Difference between revisions of "Stochastic matrix"

2020 Mathematics Subject Classification: Primary: 15B51 Secondary: 60J10 [MSN][ZBL]

A stochastic matrix is a square (possibly infinite) matrix $P=[p_{ij}]$ with non-negative elements, for which $$ \sum_j p_{ij} = 1 \quad \text{for all $i$.} $$ The set of all stochastic matrices of order $n$ is the convex hull of the set of $n^n$ stochastic matrices consisting of zeros and ones. Any stochastic matrix $P$ can be considered as the matrix of transition probabilities of a discrete Markov chain $\xi^P(t)$.

The absolute values of the eigenvalues of stochastic matrices do not exceed 1; 1 is an eigenvalue of any stochastic matrix. If a stochastic matrix $P$ is indecomposable (the Markov chain $\xi^P(t)$ has one class of positive states), then 1 is a simple eigenvalue of $P$ (i.e. it has multiplicity 1); in general, the multiplicity of the eigenvalue 1 coincides with the number of classes of positive states of the Markov chain $\xi^P(t)$. If a stochastic matrix is indecomposable and if the class of positive states of the Markov chain has period $d$, then the set of all eigenvalues of $P$, as a set of points in the complex plane, is mapped onto itself by rotation through an angle $2\pi/d$. When $d=1$, the stochastic matrix $P$ and the Markov chain $\xi^P(t)$ are called aperiodic.

The left eigenvectors $\pi = \{\pi_j\}$ of $P$ of finite order, corresponding to the eigenvalue 1: \begin{equation} \label{eq1} \pi_j = \sum_i \pi_i p_{ij} \quad \text{for all}\ j\,, \end{equation} and satisfying the conditions $\pi_j \geq 0$, $\sum_j\pi_j = 1$, define the stationary distributions of the Markov chain $\xi^P(t)$; in the case of an indecomposable matrix $P$, the stationary distribution is unique.

If $P$ is an indecomposable aperiodic stochastic matrix of finite order, then the following limit exists: \begin{equation} \label{eq2} \lim_{n\rightarrow\infty} P^n = \Pi, \end{equation} where $\Pi$ is the matrix all rows of which coincide with the vector $\pi$ (see also Markov chain, ergodic; for infinite stochastic matrices $P$, the system of equations \ref{eq1} may have no non-zero non-negative solutions that satisfy the condition $\sum_j \pi_j < \infty$; in this case $\Pi$ is the zero matrix). The rate of convergence in \ref{eq2} can be estimated by a geometric progression with any exponent $\rho$ that has absolute value greater than the absolute values of all the eigenvalues of $P$ other than 1.

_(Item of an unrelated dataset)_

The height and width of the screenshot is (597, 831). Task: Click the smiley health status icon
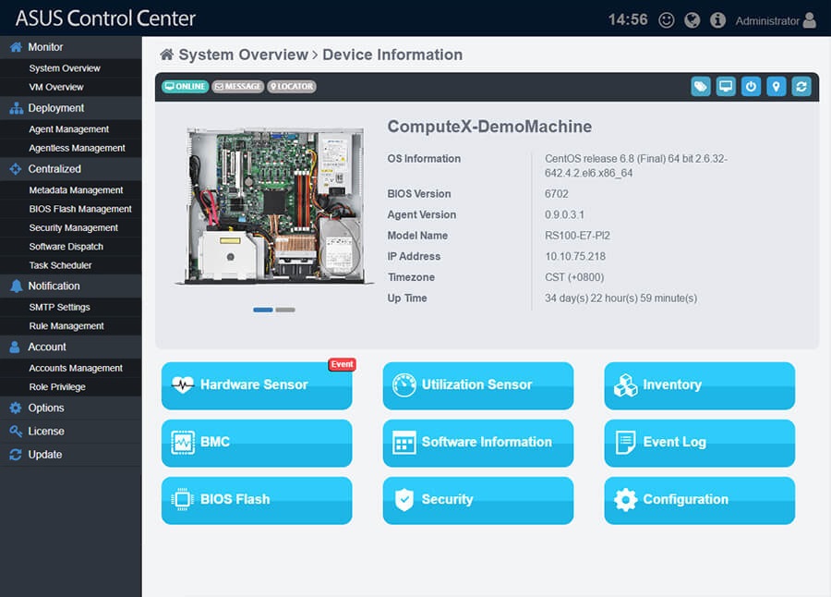pos(666,17)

If $P = [p_{ij}]$ is a stochastic matrix of order $n$, then any of its eigenvalues $\lambda$ satisfies the inequality (see [MM]): $$ \left| \lambda - \omega \right| \leq 1-\omega, \quad \text{where $\omega = \min_{1 \leq i \leq n} p_{ii}.$} $$ The union $M_n$ of the sets of eigenvalues of all stochastic matrices of order $n$ has been described (see [Ka]).

A stochastic matrix $P=[p_{ij}]$ that satisfies the extra condition $$ \sum_i p_{ij} = 1 \quad \text{for all $j$} $$ is called a doubly-stochastic matrix. The set of doubly-stochastic matrices of order $n$ is the convex hull of the set of $n!$ permutation matrices of order $n$ (i.e. doubly-stochastic matrices consisting of zeros and ones). A finite Markov chain $\xi^P(t)$ with a doubly-stochastic matrix $P$ has the uniform stationary distribution.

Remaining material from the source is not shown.